YOUR INSTRUCTIONS:
Check every line of the entries below for "click", and copy the lines that have it.

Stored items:
-- Opening Marker --

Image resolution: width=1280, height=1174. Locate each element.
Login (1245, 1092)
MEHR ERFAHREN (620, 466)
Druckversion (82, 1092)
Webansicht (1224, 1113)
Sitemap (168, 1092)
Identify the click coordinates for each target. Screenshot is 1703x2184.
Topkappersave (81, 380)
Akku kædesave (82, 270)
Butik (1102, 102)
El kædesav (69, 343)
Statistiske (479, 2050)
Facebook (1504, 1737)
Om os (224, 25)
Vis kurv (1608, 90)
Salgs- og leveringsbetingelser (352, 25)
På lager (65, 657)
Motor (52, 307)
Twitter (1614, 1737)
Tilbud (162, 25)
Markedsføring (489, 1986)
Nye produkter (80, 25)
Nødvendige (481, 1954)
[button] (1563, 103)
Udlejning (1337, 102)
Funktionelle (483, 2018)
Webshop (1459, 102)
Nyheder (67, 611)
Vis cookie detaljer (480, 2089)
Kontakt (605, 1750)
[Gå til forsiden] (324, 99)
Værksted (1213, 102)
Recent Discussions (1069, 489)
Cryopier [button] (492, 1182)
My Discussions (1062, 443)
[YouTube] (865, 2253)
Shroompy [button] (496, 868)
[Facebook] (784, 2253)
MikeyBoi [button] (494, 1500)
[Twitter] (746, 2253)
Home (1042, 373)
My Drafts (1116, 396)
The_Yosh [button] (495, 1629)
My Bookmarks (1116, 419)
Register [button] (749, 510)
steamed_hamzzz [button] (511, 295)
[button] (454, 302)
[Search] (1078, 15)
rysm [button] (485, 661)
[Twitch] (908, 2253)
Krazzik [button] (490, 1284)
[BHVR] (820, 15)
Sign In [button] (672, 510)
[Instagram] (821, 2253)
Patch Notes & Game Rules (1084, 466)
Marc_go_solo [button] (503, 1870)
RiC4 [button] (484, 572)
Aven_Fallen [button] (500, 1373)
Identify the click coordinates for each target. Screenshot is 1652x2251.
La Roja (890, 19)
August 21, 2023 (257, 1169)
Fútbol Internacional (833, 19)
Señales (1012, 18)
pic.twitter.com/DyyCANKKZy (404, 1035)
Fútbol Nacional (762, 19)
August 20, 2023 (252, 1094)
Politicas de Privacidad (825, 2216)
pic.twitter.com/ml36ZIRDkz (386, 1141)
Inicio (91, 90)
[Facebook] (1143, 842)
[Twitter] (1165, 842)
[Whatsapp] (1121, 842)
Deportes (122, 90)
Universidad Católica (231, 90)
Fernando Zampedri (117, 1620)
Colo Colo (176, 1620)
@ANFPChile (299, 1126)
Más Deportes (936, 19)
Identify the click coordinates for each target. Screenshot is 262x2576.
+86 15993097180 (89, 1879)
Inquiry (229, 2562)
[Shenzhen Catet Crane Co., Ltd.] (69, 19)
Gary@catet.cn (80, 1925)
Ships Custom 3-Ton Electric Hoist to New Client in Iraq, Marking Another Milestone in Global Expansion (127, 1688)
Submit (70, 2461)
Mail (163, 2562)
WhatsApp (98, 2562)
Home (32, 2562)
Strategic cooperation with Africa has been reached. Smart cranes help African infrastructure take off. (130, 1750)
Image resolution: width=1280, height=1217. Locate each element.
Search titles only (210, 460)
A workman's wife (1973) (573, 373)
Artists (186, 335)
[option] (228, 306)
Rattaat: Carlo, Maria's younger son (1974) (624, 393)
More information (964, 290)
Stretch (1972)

-- Closing Marker --

TASK ANSWER:
Identify the click coordinates for each target. Screenshot is 1703x2184.
Identify the click coordinates for each target. Screenshot is 1652x2251.
Identify the click coordinates for each target. Screenshot is 262x2576.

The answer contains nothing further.